Does looking good and feeling good have a correlation with an improved work ethic?
When freshman Bobby Guggino dressed well to class on Wednesday, his English teacher Aimee Scotto was impressed. He was not only actively participating in class, he also seemed to vibrate an aura of positivity and worth ethic about him. He told her that he and his friends had started dressing nice on Wednesdays to see if it brought any change to their school day.
The English teacher, who was inspired by this idea, recalls, “I really thought it was something.”
The next week, she challenged all of her 100-something students to do the same. The challenge was simple: dress nice on Wednesdays and extra credit points to class participation will be awarded.

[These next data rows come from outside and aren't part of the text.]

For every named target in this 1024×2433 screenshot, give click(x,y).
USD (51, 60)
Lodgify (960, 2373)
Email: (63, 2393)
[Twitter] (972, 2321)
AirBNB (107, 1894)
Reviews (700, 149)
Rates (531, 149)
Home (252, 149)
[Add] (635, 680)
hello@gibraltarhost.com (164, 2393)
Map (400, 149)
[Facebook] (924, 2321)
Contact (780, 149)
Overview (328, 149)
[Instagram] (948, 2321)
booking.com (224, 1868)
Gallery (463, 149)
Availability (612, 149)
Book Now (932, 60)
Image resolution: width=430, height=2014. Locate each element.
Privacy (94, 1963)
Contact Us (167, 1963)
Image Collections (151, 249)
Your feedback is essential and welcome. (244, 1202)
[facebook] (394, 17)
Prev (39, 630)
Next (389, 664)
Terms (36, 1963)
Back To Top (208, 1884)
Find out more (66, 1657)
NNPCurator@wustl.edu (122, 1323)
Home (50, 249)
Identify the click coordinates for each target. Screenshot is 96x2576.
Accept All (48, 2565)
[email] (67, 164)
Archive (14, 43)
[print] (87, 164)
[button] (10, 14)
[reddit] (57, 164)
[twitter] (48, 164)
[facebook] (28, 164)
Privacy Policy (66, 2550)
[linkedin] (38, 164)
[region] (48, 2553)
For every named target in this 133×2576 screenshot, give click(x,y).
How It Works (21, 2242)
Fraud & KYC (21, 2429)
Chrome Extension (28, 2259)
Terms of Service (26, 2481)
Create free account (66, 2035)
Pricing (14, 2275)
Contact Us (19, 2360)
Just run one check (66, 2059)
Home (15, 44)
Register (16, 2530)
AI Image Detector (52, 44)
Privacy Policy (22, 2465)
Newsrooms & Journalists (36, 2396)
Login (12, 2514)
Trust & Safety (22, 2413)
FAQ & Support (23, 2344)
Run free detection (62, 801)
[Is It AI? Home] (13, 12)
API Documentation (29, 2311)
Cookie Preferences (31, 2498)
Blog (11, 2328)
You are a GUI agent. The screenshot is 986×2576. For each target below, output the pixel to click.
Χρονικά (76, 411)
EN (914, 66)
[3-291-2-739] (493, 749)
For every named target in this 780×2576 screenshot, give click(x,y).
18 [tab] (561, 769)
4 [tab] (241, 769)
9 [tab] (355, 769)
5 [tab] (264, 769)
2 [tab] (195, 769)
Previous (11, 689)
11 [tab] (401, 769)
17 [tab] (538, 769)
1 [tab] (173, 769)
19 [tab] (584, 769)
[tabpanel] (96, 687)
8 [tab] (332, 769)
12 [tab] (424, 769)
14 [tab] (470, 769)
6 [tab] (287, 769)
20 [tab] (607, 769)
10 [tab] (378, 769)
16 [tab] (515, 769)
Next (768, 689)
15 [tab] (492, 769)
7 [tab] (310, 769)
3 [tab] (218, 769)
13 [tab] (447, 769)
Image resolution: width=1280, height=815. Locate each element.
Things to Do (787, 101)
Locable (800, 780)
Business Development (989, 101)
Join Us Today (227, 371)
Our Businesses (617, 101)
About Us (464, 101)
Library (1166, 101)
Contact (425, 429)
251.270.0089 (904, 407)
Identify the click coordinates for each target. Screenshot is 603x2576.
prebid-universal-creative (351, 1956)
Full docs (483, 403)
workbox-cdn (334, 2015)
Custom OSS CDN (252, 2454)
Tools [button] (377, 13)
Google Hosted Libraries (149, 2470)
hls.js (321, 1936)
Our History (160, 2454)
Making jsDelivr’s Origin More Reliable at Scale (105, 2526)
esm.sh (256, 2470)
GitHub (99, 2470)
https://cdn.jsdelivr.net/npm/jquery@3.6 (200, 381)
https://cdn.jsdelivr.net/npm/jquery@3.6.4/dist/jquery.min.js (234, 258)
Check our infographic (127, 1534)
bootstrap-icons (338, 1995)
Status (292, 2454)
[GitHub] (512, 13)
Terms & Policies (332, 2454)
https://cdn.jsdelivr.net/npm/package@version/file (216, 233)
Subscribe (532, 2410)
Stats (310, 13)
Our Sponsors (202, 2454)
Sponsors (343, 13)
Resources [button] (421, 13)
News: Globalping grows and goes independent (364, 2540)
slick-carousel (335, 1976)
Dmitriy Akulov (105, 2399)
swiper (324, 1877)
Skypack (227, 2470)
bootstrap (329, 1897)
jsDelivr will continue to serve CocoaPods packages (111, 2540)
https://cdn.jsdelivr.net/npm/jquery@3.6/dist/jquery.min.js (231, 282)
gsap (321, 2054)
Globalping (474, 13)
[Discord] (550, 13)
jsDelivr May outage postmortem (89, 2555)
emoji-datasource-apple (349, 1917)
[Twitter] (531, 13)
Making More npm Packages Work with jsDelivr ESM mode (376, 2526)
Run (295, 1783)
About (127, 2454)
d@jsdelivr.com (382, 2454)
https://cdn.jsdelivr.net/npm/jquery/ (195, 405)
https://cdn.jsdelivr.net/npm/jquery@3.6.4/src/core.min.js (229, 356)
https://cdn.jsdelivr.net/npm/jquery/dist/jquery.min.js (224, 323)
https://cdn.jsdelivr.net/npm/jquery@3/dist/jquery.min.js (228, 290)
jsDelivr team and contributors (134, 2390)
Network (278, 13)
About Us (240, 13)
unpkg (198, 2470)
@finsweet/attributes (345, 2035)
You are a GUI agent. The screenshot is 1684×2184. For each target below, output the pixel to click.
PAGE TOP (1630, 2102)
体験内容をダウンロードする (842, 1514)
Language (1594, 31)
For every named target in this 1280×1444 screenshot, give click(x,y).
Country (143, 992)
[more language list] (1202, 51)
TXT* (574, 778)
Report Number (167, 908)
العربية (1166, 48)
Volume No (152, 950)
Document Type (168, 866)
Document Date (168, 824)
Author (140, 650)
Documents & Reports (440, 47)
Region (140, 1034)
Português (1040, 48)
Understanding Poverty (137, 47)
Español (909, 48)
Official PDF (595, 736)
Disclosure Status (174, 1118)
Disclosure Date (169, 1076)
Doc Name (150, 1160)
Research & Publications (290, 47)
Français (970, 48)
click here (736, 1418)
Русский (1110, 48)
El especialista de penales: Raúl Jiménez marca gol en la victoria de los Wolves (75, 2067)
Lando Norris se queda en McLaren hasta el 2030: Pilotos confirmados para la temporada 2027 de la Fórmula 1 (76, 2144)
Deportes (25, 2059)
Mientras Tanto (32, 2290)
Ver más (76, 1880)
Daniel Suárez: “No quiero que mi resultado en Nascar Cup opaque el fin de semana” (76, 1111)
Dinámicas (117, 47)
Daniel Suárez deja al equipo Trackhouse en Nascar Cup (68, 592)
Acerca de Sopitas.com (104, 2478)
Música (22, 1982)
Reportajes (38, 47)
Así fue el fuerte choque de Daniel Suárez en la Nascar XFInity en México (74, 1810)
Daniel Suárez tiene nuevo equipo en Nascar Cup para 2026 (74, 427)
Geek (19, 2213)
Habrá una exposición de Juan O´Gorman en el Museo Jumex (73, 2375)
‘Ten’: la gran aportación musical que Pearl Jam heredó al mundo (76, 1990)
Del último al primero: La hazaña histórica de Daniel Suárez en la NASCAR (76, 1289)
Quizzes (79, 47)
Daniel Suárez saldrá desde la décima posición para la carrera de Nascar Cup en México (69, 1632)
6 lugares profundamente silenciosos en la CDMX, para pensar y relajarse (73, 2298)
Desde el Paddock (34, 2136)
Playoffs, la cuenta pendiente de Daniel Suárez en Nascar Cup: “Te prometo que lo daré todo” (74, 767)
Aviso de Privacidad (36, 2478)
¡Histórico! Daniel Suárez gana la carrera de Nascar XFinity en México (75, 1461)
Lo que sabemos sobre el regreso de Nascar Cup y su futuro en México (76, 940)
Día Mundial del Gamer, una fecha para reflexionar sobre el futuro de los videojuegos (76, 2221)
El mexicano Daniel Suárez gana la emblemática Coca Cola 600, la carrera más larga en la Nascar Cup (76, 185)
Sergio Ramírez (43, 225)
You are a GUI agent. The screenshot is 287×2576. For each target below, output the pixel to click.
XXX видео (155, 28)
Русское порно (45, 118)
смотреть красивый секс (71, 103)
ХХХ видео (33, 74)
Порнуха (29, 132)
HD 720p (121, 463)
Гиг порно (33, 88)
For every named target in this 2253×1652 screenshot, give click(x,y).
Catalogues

What started off as a humble experiment has changed into Newfield’s little movement. Classmates, initially just anticipating the rarely given extra credit, encouraged each other and their friends to dress nice with them on the special day. Across the campus, sweats and tees were traded in for dresses and button-downs.
But what everyone found most amazing is how much it improved their “hump-day.” Scotto describes a student that rarely participated in class, raising his hands multiple times just the first Wednesday after her announcement. The participation boost that she had offered as extra credit was being earned by her students. In fact, students were more likely to participate when they felt better about themselves and their appearance … they felt better in their own skin.
As Scotto puts it, “Students felt more successful because they dressed more formal, and approached work in a more formal manner. Students were more studious and confident.”